La croissance de l'économie française résiste en 2024, l'inflation se normalise, le coût du crédit se relâche légèrement, mais les finances publiques risquent de s'enfoncer davantage dans le rouge malgré l'annonce par le gouvernement démissionnaire de 25 milliards d'euros d'économies cette année - dont seuls 10 milliards ont été concrétisés.

Si aucune mesure supplémentaire n'est prise pour contenir le déficit public, déjà supérieur à la limite européenne de 3%, celui-ci pourrait déraper à 5,6% du PIB cette année, voire 6,2% en 2025 (contre 5,1% et 4,1% prévus actuellement) en raison de l'envolée inattendue des dépenses des collectivités et de recettes fiscales décevantes, selon des documents budgétaires transmis lundi par Bercy à des parlementaires.

En 2023 déjà, la faiblesse des recettes avait alourdi le déficit à 5,5% du PIB, au-dessus de l'objectif de 4,9% du gouvernement, ce qui a valu à la France des remontrances de Bruxelles. Comme d'autres mauvais élèves tels que l'Italie ou la Belgique, elle est visée depuis juillet par une procédure de déficit excessif de la Commission européenne.

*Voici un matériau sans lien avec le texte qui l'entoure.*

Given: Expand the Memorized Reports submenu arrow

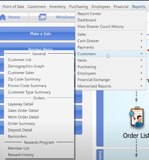Looking at the screenshot, I should pos(142,86).
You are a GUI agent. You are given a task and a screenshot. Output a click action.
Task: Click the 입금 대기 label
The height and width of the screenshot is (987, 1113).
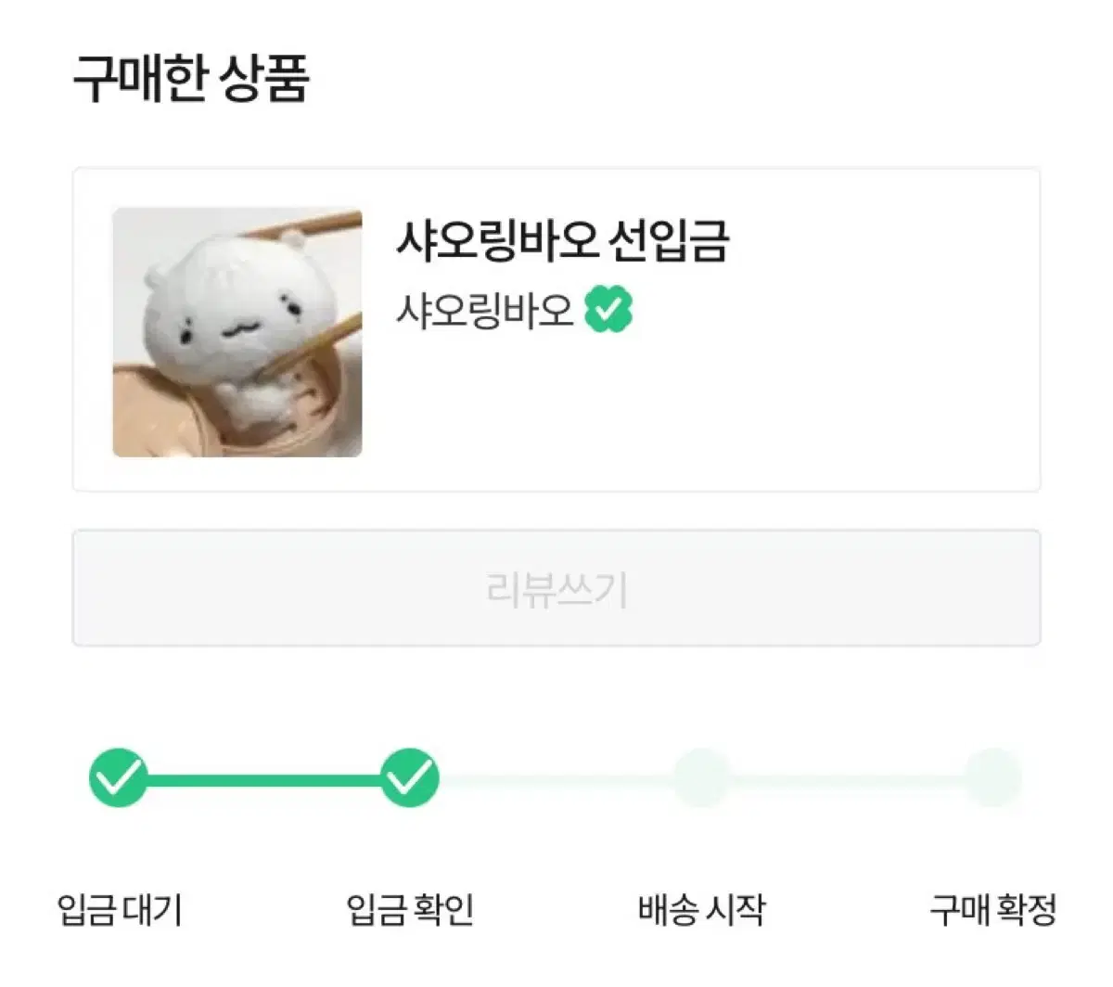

- « Garder la confiance des marchés » -

« Aujourd'hui, les mesures budgétaires sont insuffisantes », estime Mathieu Plane, directeur adjoint du département analyse et prévision de l'Observatoire français des conjonctures économiques (OFCE). Il souligne auprès de l'AFP qu'aux mauvaises surprises sur les recettes et les dépenses s'ajoute l'incertitude politique qui empêche le déploiement de nouvelles décisions.

« C'est le signe que l'on ne fait pas beaucoup d'économies sur les dépenses publiques », abonde François Ecalle, président du site spécialisé Fipeco. Alors que le ministre des Finances Bruno Le Maire, en fonction depuis sept ans, prône à l'envi l'orthodoxie budgétaire après les dispendieuses crises sanitaire et inflationniste, les objectifs de réduction des dépenses sont « très difficiles à respecter pour des raisons politiques et sociales », ajoute-t-il.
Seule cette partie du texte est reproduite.